═════ DATA FOR PROCESSING ═════

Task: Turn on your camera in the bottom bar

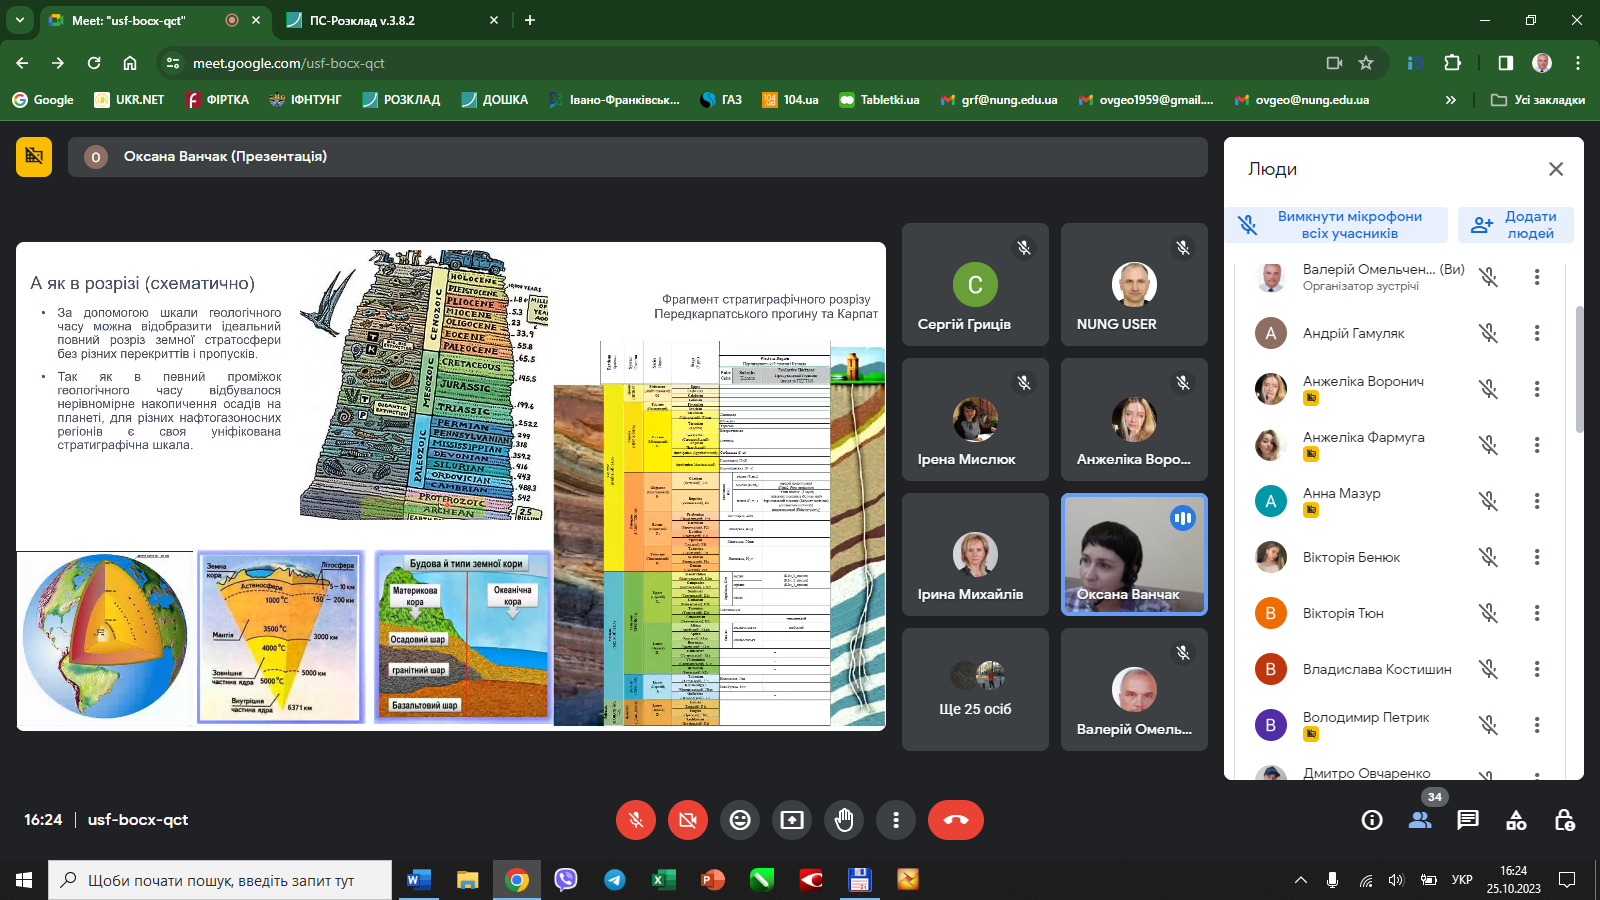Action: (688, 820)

═════
═════ DATA FOR PROCESSING ═════

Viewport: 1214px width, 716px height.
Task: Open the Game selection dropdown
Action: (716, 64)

═════

» PROBLEM DETAILS
How many lines of the listing above contain the string "Task"? Case counts. Reply with the number alone.

» WRITTEN ANSWER
2